Cracks: a characteristic of a tomato variety that inherently resists breaks in its skin.  Cracks are usually caused by inconsistent or excessive irrigation or rain. Some tomato varieties are more crack resistant than others.

Blossom end rot: Causes the appearance of a water soaked spot at the flower end (bottom of the tomato) and is causes the fruit to rot. Blossom end rot is caused by calcium deficiency. Keep soil evenl moist throughout the season and do not overfeed with high nitrogen fertilisers such as chicken manure.

Physiological leaf curl: Usually the result of heat stress. Keep well watered in hot dry conditions.


Mediterranean & Queensland Fruit Fly lay eggs in fruit, resulting in white maggots found in ripened fruit and causing fruit to rot. Monitor fruit fly presence with fruit fly traps. Once detected, cover crops with fine netting or enclose individual bunches of fruit in exclusion bags. Cherry tomato varieties are less susceptible. More QFF information.

Snails and Slugs: Chew large holes in fruit. Train plant so leaves don’t come in contact with the soil. Use iron-based snail pellets. Coffee grounds may deter them. Snail and slug management.

Caterpillars chew holes in leaves and enter fruit when very small feasting on the insides and cause the fruit to rot. Spray plants with Bacillus thuringiensis (Dipel) or cover crops with fine netting to keep adult moths from laying eggs on plant material.

Tomato types & productivity

Determinates & Indeterminates

Determinate/Indeterminate/Semi-determinate: a term used to classify tomatoes based on the length of time the plant produces fruit during the season.

Determinate tomatoes produce for a couple of weeks only then production slows.

== Data entries ==

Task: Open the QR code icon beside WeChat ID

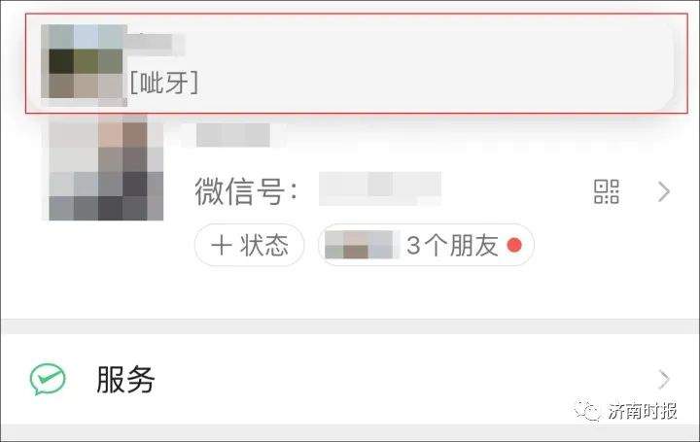Action: [607, 191]
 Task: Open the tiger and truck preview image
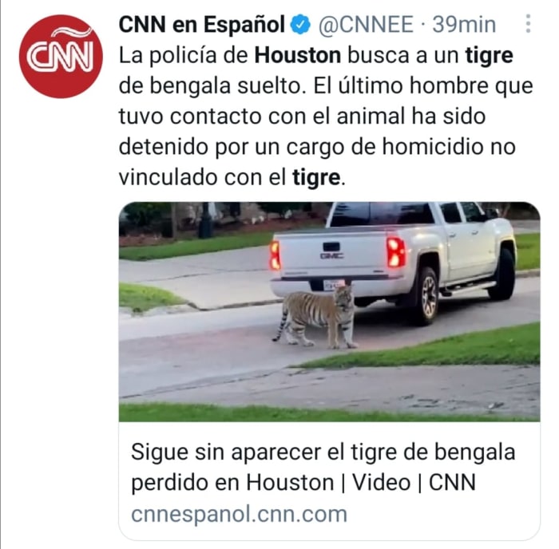click(x=329, y=312)
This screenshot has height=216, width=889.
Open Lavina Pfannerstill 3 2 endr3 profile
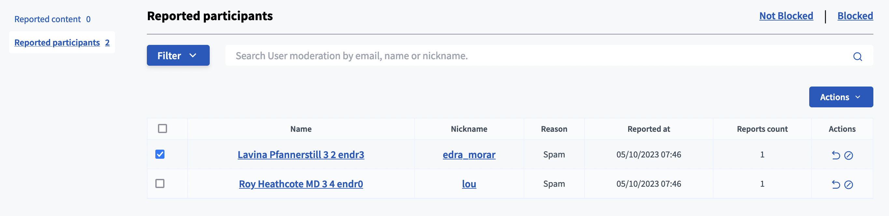pos(301,155)
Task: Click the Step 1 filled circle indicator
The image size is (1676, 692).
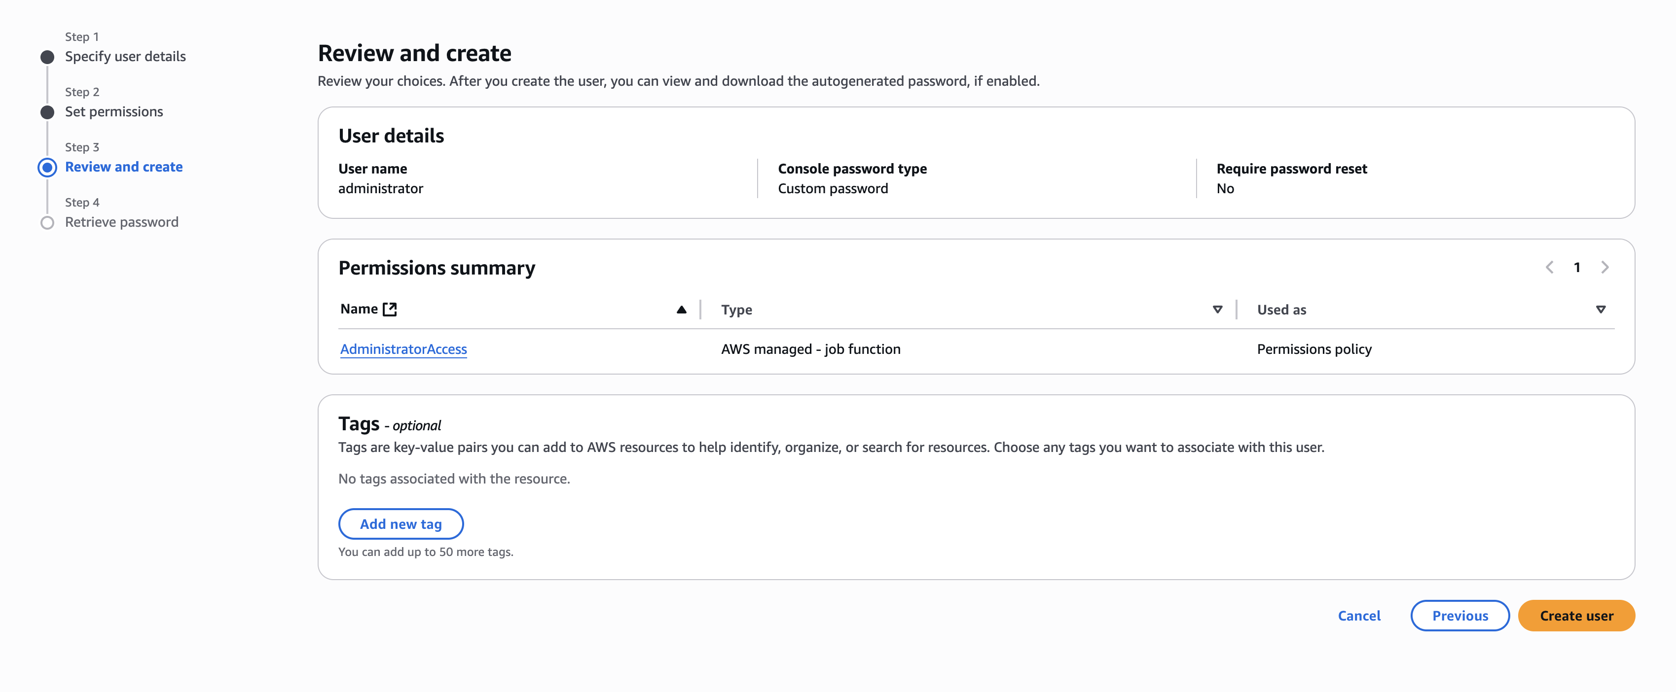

== Objectives ==
1 - Write out the part of the tomato passage that begins at the words "Caterpillars chew holes" and ends with "on plant material.".
2 - Does each statement agree with the tomato passage? Answer yes or no for each, and quote the words that decide it.
(a) Cherry tomato varieties are less likely to be troubled by fruit fly.
(b) Blossom end rot comes from too much calcium.
(c) Determinate tomatoes keep producing fruit all season long.
3 - Go on with the tomato passage from the point where it stops.
You won't need the rows for any of this.

== Results of the tasks ==
1 -
Caterpillars chew holes in leaves and enter fruit when very small feasting on the insides and cause the fruit to rot. Spray plants with Bacillus thuringiensis (Dipel) or cover crops with fine netting to keep adult moths from laying eggs on plant material.

2 -
(a) Yes: "Cherry tomato varieties are less susceptible."
(b) No: "Blossom end rot is caused by calcium deficiency."
(c) No: "Determinate tomatoes produce for a couple of weeks only then production slows."

3 -
Indeterminate tomatoes produce fruit over a much longer period and will continue to produce fruit throughout the season until the plant dies back naturally at the end of the season. They are generally much taller than determinate tomatoes with some cultivars reaching 3 or 4 metres tall and therefore require strong trellising.

Semi-determinates are short-vined tomato plants. Semi-determinates continue to grow and produce longer than determinates, but plants don’t get as large as indeterminates.

Days to maturity: the number of days from transplanting a seedling into the garden until its first mature fruit. Early season varieties mature in 55 to 68 days; midseason varieties in 69 to 79 days; late season varieties in 80 days or more.

Heirloom vs hybrid tomatoes

Heirlooms: Old tomato varieties that have been around for many generations without cross-breeding.

Hybrids: Tomato varieties that have been cross-bred between two different varieties to produce an ‘improved’ cultivar.

  • F1 hybrid: the first generation seeds that come from plants with two specific parents
  • F2 hybrid: seeds that come from crossing two F1 hybrid parents

Open-pollinated (OP): A tomato variety that has been pollinated by its own variety. All heirloom varieties are open-pollinated. Not all open-pollinated varieties are heirloom varieties.